Mechanism of hippocampal neuron death in the trisomy 16 mouse: Failure of BDNF signaling

Abstract

Down syndrome (DS; trisomy 21) is the most common genetic cause of mental retardation, affecting about one in every 800 individuals. About 60% of the genes on human chromosome 21 are present on mouse chromosome 16 and mouse trisomy 16 (Ts16) has been studied as a potential model for DS. Cultured hippocampal neurons from embryonic Ts16 mice undergo accelerated death by apoptosis in vitro compared with neurons from Euploid littermates. The purpose of this study was to determine the molecular mechanism underlying this accelerated death. Brain-derived Neurotrophic Factor (BDNF), acting through its receptor, trkB, is a well-described autocrine survival factor for hippocampal neurons. BDNF binding to trkB initiates receptor dimerization, autophosphorylation, and activation of several signaling pathways, including AKT and ERK, two signal transduction molecules whose activation by phosphorylation promotes cell survival. To test whether BDNF promoted autocrine survival in Euploid and Ts16 neuronal cultures, endogenous BDNF was removed from the culture medium using a trkB-IgG fusion protein.

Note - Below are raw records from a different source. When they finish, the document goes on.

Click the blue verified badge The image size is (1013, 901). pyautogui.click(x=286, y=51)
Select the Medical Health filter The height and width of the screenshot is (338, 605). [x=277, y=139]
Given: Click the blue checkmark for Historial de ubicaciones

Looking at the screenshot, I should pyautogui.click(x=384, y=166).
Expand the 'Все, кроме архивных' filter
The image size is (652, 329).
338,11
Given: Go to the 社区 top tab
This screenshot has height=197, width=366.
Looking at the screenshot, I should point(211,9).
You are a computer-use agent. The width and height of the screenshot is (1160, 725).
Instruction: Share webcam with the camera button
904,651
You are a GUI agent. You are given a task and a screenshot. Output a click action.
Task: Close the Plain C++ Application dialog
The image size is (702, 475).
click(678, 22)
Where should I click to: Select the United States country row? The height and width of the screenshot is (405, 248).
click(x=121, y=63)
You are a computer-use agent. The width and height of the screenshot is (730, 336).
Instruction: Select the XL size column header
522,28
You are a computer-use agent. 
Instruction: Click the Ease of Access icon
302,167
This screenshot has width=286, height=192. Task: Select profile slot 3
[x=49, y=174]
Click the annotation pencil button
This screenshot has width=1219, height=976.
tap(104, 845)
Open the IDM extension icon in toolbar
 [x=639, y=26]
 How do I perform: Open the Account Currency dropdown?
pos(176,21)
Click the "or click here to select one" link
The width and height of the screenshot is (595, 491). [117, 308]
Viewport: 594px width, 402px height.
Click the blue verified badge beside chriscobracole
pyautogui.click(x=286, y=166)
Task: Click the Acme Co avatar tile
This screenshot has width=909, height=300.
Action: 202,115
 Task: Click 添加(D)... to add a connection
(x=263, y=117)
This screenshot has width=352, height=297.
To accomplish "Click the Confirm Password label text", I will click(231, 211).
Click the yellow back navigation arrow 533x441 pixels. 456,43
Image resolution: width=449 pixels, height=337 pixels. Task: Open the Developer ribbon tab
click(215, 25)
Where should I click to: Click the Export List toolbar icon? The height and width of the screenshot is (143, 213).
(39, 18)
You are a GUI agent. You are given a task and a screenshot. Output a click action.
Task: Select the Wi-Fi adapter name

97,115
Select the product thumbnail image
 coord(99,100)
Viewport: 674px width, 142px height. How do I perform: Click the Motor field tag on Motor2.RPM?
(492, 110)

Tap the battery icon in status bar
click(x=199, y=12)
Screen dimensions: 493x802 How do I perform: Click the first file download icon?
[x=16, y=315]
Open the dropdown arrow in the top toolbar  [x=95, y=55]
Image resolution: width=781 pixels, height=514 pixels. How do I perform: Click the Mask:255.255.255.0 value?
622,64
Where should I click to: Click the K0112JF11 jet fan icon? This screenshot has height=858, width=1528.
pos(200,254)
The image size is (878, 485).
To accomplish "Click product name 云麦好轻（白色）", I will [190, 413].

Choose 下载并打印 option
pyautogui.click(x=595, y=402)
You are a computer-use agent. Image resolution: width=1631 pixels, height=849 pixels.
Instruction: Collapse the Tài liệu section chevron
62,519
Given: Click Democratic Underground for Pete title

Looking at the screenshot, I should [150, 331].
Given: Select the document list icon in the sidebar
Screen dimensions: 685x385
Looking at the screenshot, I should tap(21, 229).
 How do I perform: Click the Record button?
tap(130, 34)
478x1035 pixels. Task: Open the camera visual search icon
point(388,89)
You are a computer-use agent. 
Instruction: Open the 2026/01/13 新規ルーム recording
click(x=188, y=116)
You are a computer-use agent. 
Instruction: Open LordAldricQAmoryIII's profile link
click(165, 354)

In the absence of BDNF, Euploid survival was decreased two- to three-fold, similar to control Ts16 survival levels. Survival of the Ts16 neurons was not affected by the removal of BDNF, indicating an absence of autocrine survival signaling by BDNF. Moreover, unlike Euploid neurons, BDNF did not prevent death induced by serum supplement withdrawal in Ts16 neurons. Both Euploid and Ts16 neurons express full-length, catalytically-active trkB, however Ts16 neurons over-express a truncated, kinase-inactive isoform of trkB, which could act as a dominant negative inhibitor of survival signaling. To test whether the over-expression of truncated trkB in Ts16 neurons was the cause of their inability to respond to BDNF, Ts16 neurons were infected with replication-incompetent adenoviruses containing DNA for full-length trkB. The over-expression of full-length trkB in Ts16 neurons completely restored BDNF-mediated survival signaling. In parallel experiments, the over-expression of truncated trkB in Euploid neurons abolished their responsiveness to BDNF, rendering them indistinguishable from Ts16 control neurons. Thus, Ts16 neurons have a selective BDNF survival defect, probably caused by excess truncated trkB, which can be corrected by increasing the levels of full-length trkB.